The Darkside is a 2013 Australian anthology film directed by Warwick Thornton. It is a collection of ghost stories retold by actors. Thorton asked the public for Indigenous ghost stories and received 150 submissions. From this 13 were used to make the film of which 3 used the original audio recordings.

==Cast==
- Bryan Brown
- Jack Charles
- Brendan Cowell
- Hakeem Davey
- Sacha Horler
- Claudia Karvan
- Miah Madden
- Deborah Mailman
- Lynette Narkle
- David Page
- Aaron Pedersen
- Ben Quilty
- Shari Sebbens
- Merwez Whaleboat

==Reception==
The Guardian's Jane Howard gave it 3 stars and stated "The strong performances are captured with Thornton's crisp cinematography in charming and simple snapshots of Australia – an open verandah, a campfire, a marina – and yet the series of monologues fail to come together as a compelling feature film.
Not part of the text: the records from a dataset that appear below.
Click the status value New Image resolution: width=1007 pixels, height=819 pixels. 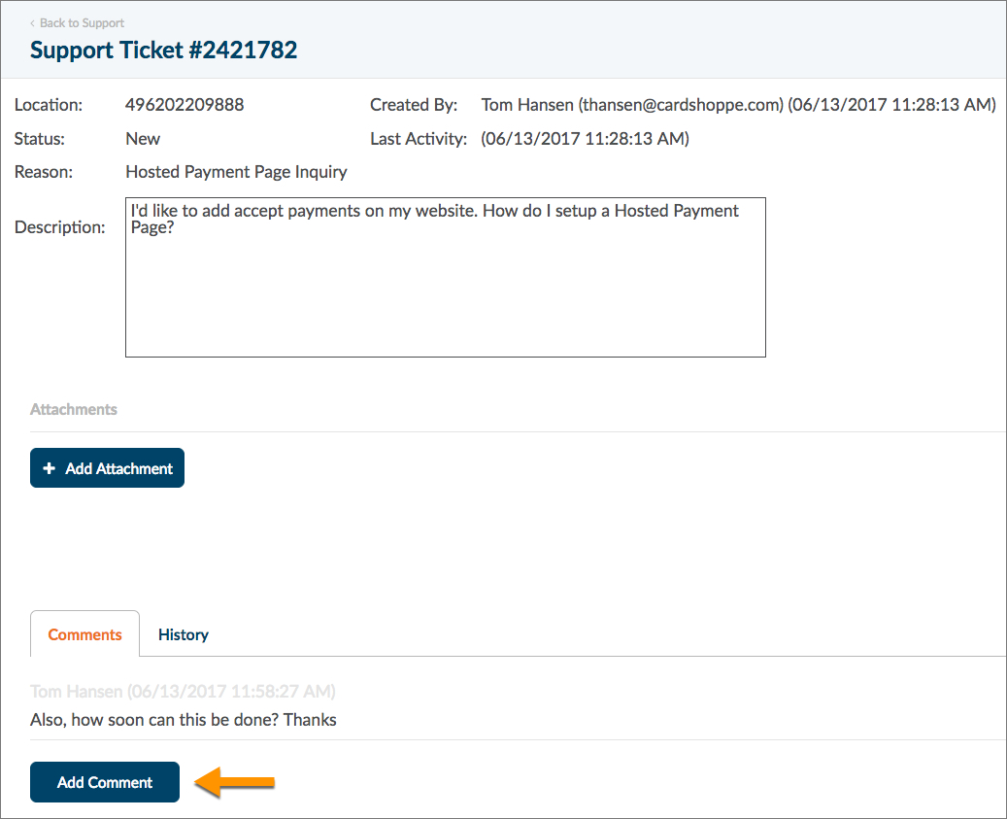(x=143, y=139)
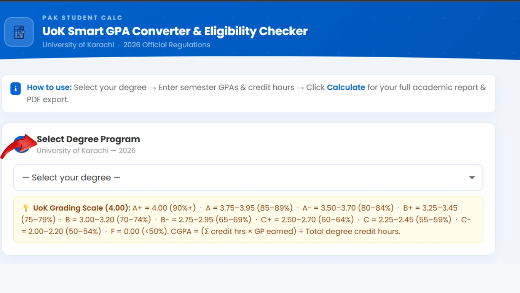Click 'University of Karachi — 2026' card subtitle
The width and height of the screenshot is (520, 293).
click(x=86, y=151)
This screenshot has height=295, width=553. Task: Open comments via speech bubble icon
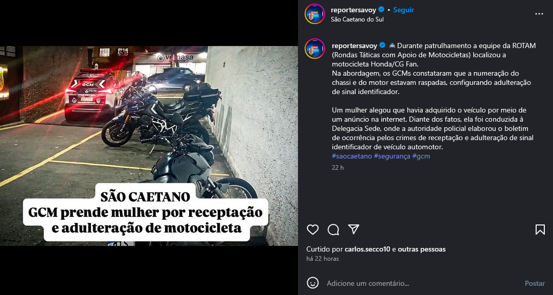click(333, 230)
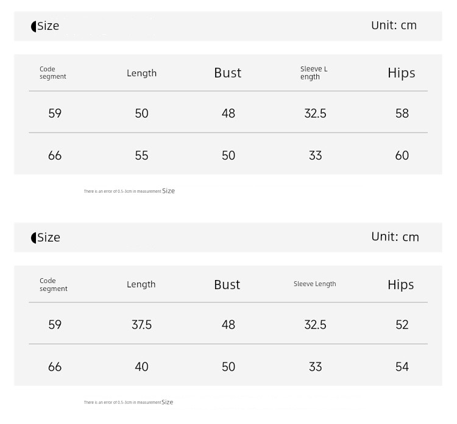
Task: Click the measurement error note under the first table
Action: [129, 191]
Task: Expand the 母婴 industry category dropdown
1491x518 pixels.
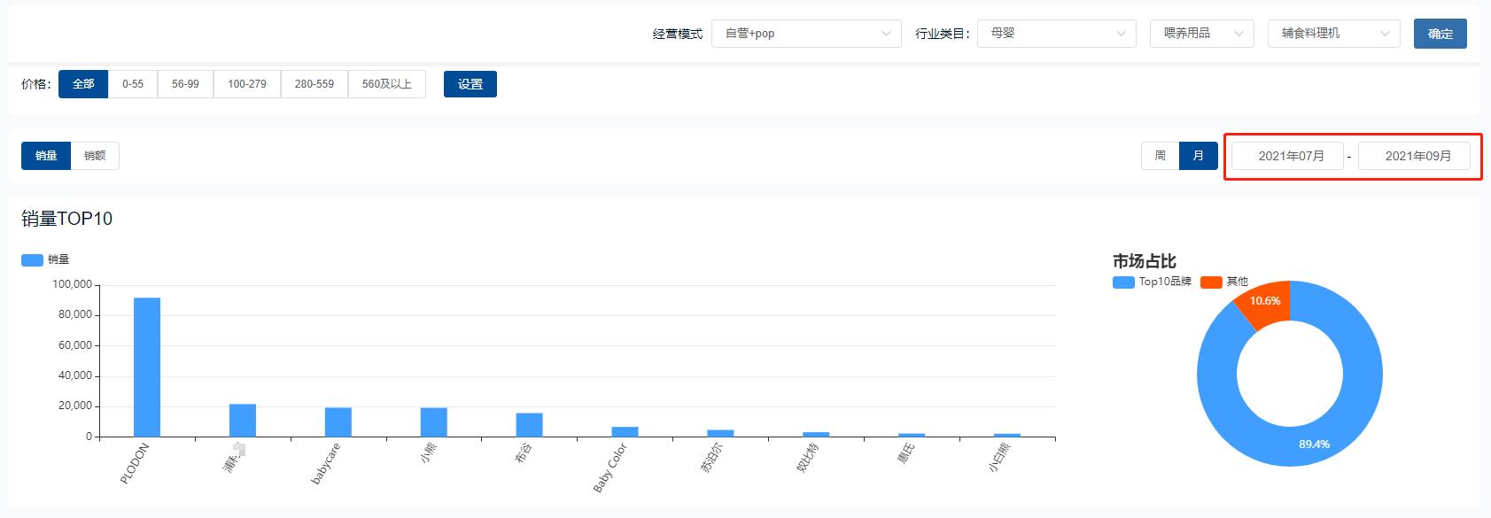Action: click(1056, 34)
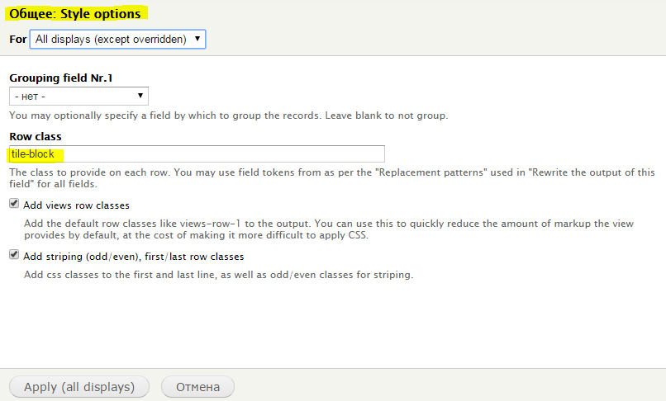
Task: Apply changes with Apply (all displays)
Action: coord(79,387)
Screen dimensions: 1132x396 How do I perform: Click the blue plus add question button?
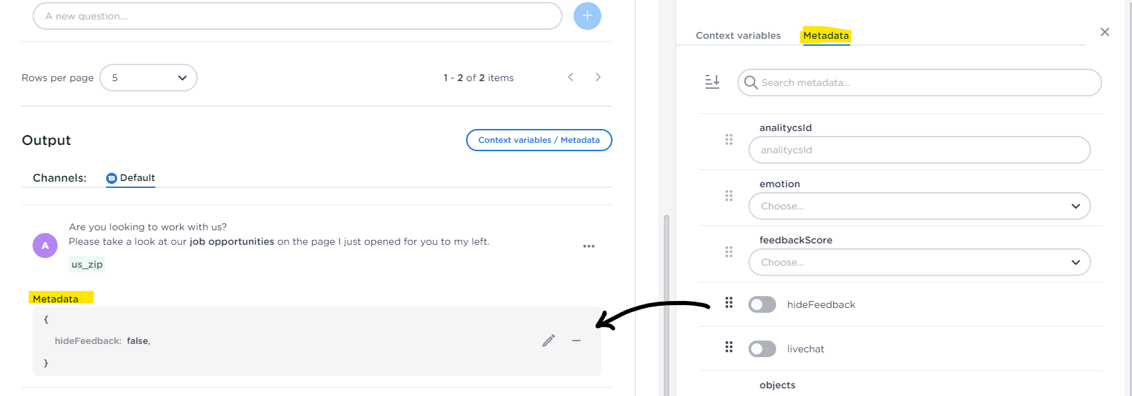[x=588, y=16]
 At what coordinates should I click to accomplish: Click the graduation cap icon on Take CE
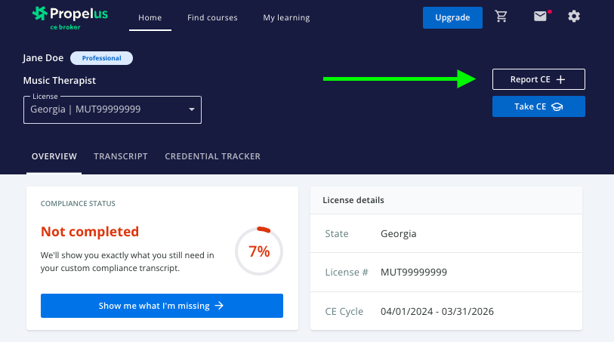[x=557, y=106]
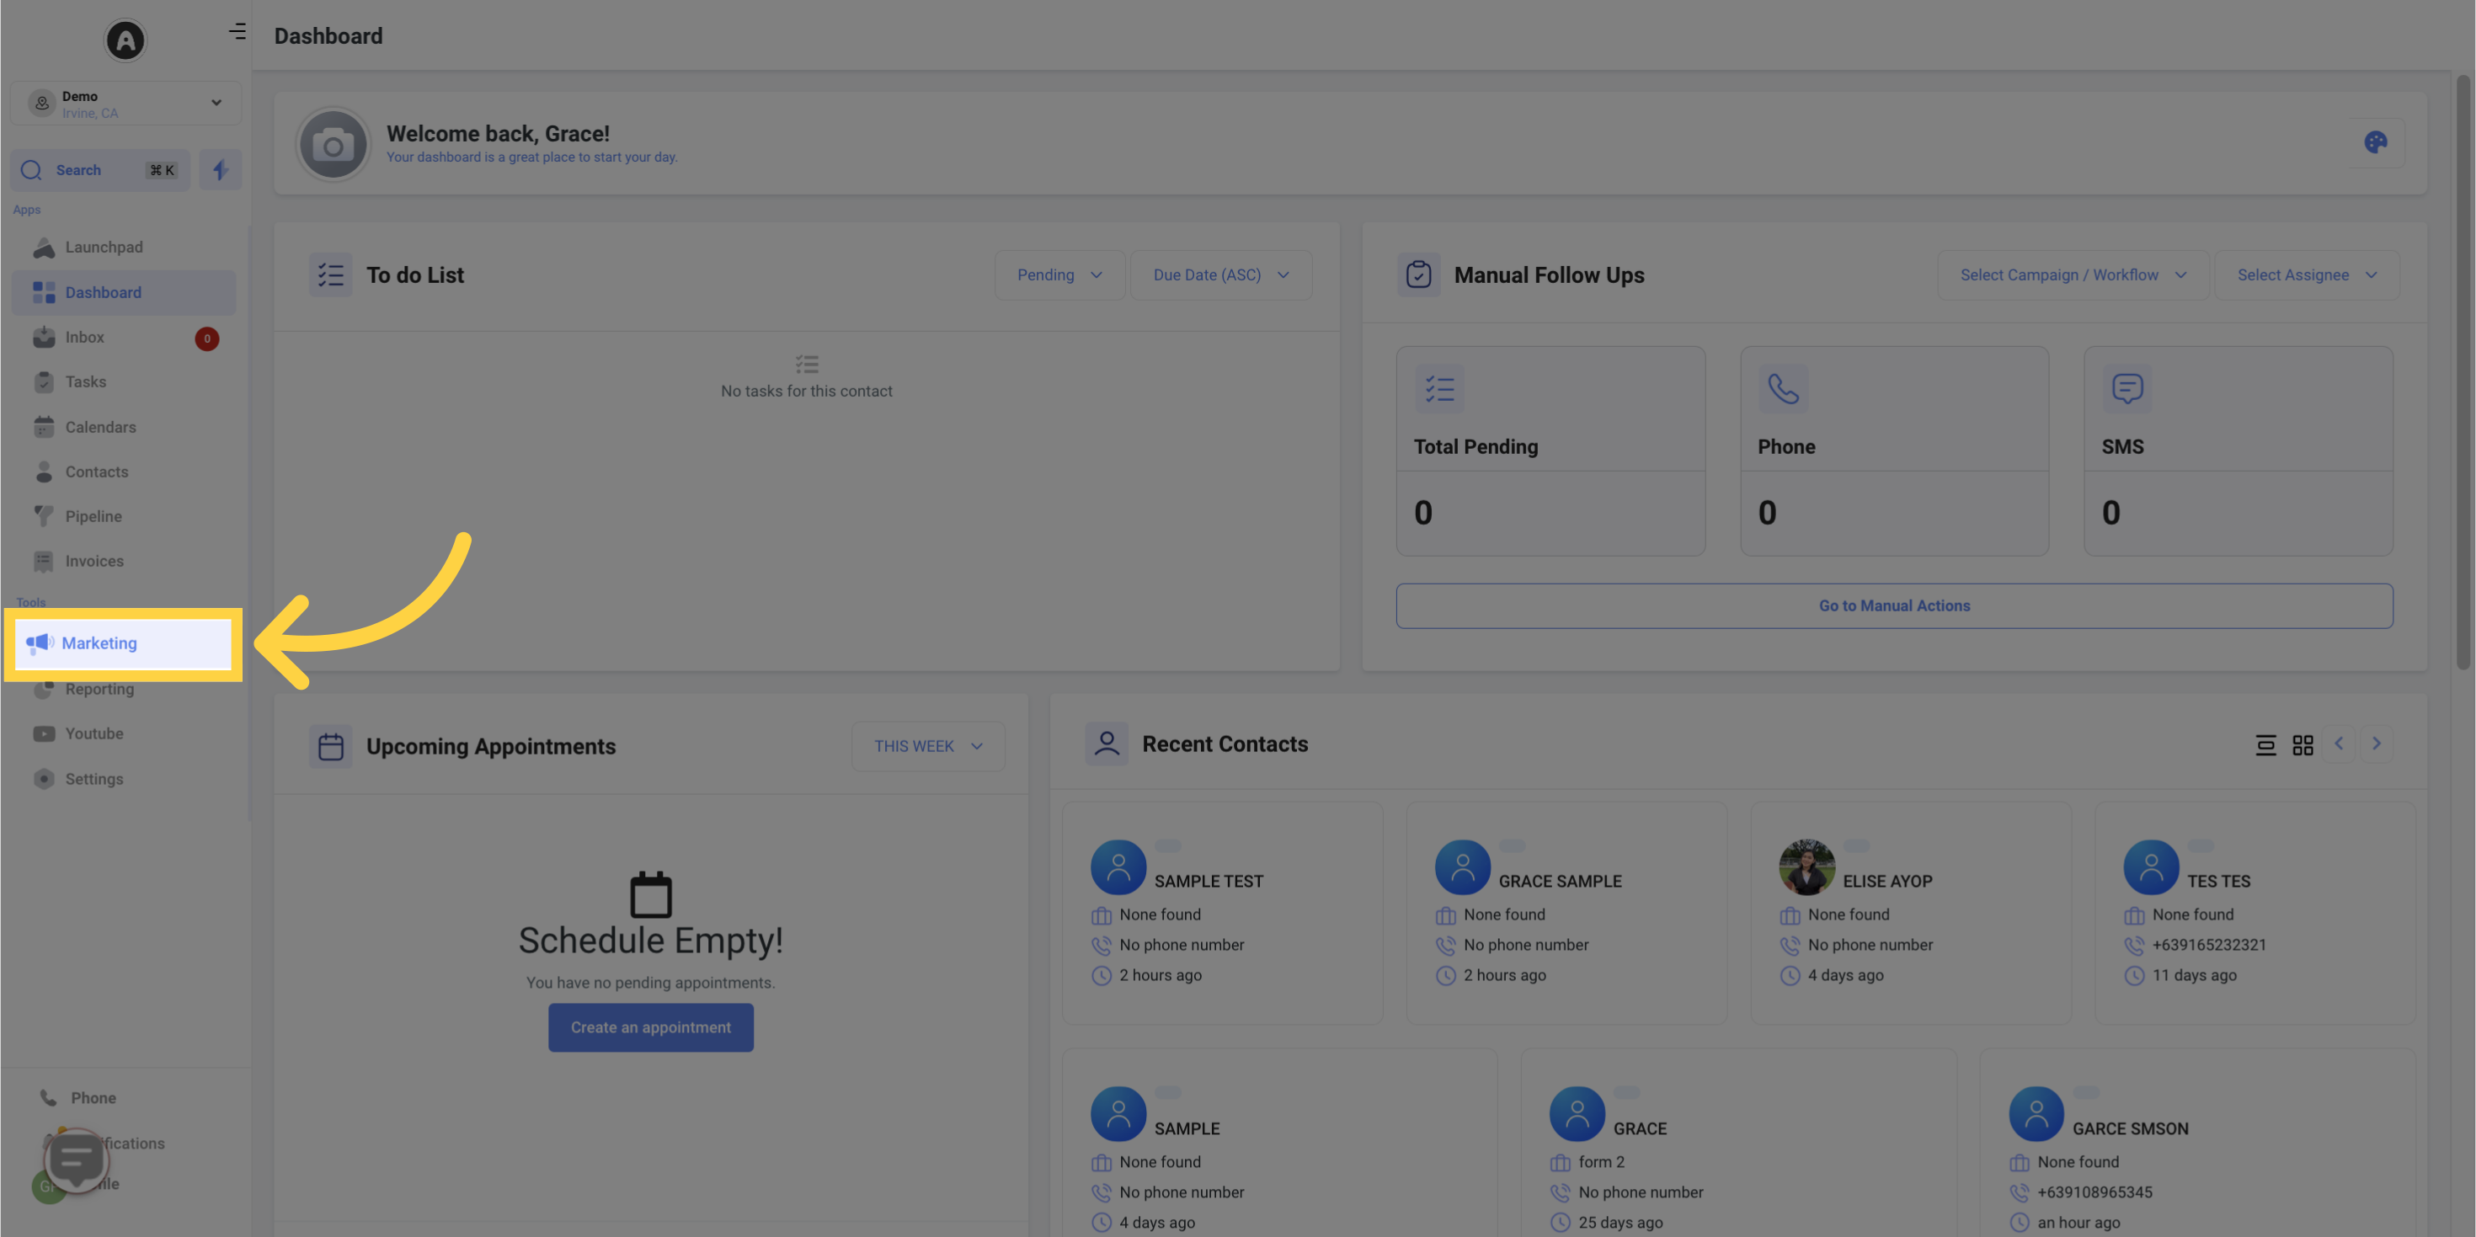
Task: Open the Reporting menu item
Action: [98, 689]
With the stories tied together only thematically, there is no drive to the film and you wonder if linking the stories together in this form was the strongest way to present them." Reviewing for The Sydney Morning Herald Sandra Hall awarded the film 3 stars finishing "It's a slight film and sceptics are unlikely to be seduced - although they may find themselves charmed by the craft that goes into Thornton's eye for composition and the art that goes into the performances." In Perth's Sunday Times Gavin Bond gives it 3 out of 5 and a verdict of "Haunting but uneven Aussie doco" stating "While the acting is impressive, one can’t but help feeling that a film featuring more interviews with the real storytellers, (the film has three original narrators), would have been more involving, authentic and resonant." SBS's Peter Galvin writes "it takes for granted that our waking life is shared with the spirits of those dead, thought gone forever. In one way, that’s not an especially strange notion in movies or life. Still, the film’s convictions, its open disregard for forensic analysis, its very premise and philosophy, seems calculated to aggravate sceptics."